DI Georg Schönig: Unser Ziel kann nur eine nutzenorientierte Beschaffung nach dem Bestbieterprinzip sein, die, wenn das sinnvoll erscheint, auch den Gesamtnutzen und die Folgekosten eines Produktes sektorenübergreifend bewertet. Gerade im Bereich von innovativen Technologien ist das besonders wichtig. Innovationen können sich nicht mit älteren Technologien in den Stückkosten messen, ihre wirtschaftlichen Vorteile kommen oft in anderen Bereichen zum Tragen. Eine Wundauflage, die länger auf einer Wunde verweilen kann, ist zwar teurer, die Kosten für die Pflegekraft, die den Verband nur halb so oft wechseln muss, können aber deutlich niedriger sein. Ein Herzschrittmacher, der telemetrisch nachgesorgt und monitiert werden kann, kostet zwar mehr, der Patient muss aber nicht zweimal im Jahr, unter Umständen mit einem Krankentransport, zur Routinekontrolle ins Krankenhaus fahren. In Summe ist der Einsatz neuer Technologien oft günstiger. In der Gesamtkostenbetrachtung liegt die Chance der innovativen Technologien für Österreich.

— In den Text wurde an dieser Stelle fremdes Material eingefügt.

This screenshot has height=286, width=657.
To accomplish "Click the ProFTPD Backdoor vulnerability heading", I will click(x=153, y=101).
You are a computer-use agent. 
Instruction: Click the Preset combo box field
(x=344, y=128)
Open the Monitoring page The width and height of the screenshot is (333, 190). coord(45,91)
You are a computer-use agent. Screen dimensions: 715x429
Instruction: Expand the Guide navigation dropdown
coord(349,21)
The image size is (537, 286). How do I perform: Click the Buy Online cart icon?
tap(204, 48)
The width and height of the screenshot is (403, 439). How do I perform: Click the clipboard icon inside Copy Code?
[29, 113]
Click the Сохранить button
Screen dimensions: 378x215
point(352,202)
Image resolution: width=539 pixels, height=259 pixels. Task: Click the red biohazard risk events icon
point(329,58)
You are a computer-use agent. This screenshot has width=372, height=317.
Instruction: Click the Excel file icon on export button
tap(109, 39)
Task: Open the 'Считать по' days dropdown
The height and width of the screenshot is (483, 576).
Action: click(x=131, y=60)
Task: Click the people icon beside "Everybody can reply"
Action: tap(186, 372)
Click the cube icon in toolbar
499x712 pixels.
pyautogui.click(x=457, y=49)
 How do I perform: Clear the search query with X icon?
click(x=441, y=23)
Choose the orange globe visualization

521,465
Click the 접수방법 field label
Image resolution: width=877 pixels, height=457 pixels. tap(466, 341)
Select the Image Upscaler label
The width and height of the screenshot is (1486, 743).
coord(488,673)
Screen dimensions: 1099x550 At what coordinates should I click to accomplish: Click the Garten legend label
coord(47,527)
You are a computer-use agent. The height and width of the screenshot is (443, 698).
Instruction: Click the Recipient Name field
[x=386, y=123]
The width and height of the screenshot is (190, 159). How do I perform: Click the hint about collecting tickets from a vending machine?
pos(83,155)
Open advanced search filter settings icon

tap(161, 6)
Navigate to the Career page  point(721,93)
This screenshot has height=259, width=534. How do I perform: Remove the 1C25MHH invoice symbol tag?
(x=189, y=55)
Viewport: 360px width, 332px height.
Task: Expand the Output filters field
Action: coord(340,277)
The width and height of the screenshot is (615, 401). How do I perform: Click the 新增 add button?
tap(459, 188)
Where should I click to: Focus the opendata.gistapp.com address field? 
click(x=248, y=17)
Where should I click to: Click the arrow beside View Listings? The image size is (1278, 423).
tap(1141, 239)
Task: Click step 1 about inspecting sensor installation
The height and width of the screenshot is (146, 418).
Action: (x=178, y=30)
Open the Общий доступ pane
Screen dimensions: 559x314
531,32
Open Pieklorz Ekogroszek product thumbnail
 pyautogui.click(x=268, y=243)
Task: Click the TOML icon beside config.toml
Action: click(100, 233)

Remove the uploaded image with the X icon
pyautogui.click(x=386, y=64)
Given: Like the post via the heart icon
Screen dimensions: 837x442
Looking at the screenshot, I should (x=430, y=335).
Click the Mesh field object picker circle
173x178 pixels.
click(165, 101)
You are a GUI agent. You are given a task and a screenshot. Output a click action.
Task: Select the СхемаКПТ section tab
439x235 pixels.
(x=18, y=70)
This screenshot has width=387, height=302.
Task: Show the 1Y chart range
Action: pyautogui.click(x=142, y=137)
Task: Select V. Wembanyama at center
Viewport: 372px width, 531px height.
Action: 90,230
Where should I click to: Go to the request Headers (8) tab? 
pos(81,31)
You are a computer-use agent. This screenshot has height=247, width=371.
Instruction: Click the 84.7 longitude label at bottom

Ulrich Köberl: Standortsicherung und die Wertschöpfung im Land zu halten ist ein großes Thema. Es gibt aktuell bereits die Möglichkeit, nicht nur Produkte, sondern auch Verfahren auszuschreiben. Hier können Unternehmen zeigen, dass sie nicht nur ein Produkt x zum Preis y anbieten, sondern in gesamten Versorgungssystemen denken. Dazu gehören zum Beispiel auch Services vor Ort, bei denen heimische Unternehmen mit einem Standortvorteil punkten können.
Mag. Katrin Lhotka: Auf jeden Fall braucht es eine Erweiterung der Perspektive. Innovationen sollten als entscheidender Faktor zur Standortsicherung in einer Ausschreibungen höher zu bewerten sein.
Wir müssen uns bei Ausschreibungen auf einen zukunftsorientierten Nutzen konzentrieren und nicht nach althergebrachten Mustern entscheiden. Eine prozessorientierte Betrachtungsweise gegenüber der reinen Beurteilung von Stückkosten würde hier viele Vorteile bringen. Wer nachhaltig wirtschaftet, kommt nicht umhin, auch Themen wie den CO2-Verbrauch oder den ökologischen Fußabdruck in einen Kriterienkatalog einzubinden.
Eine Stückelung der Aufträge in Teillose kann hilfreich sein, um die individuellen Bedürfnisse der Patienten zu garantieren.